Saved entries
* * *
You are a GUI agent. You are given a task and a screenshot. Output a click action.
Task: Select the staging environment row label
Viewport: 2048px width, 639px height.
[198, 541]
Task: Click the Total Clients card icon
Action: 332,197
* * *
Stated problem: Rewrite the listing above, replacing "staging" with "production" and leaving everything else unchanged.

Solved problem:
You are a GUI agent. You are given a task and a screenshot. Output a click action.
Task: Select the production environment row label
Viewport: 2048px width, 639px height.
[198, 541]
Task: Click the Total Clients card icon
Action: 332,197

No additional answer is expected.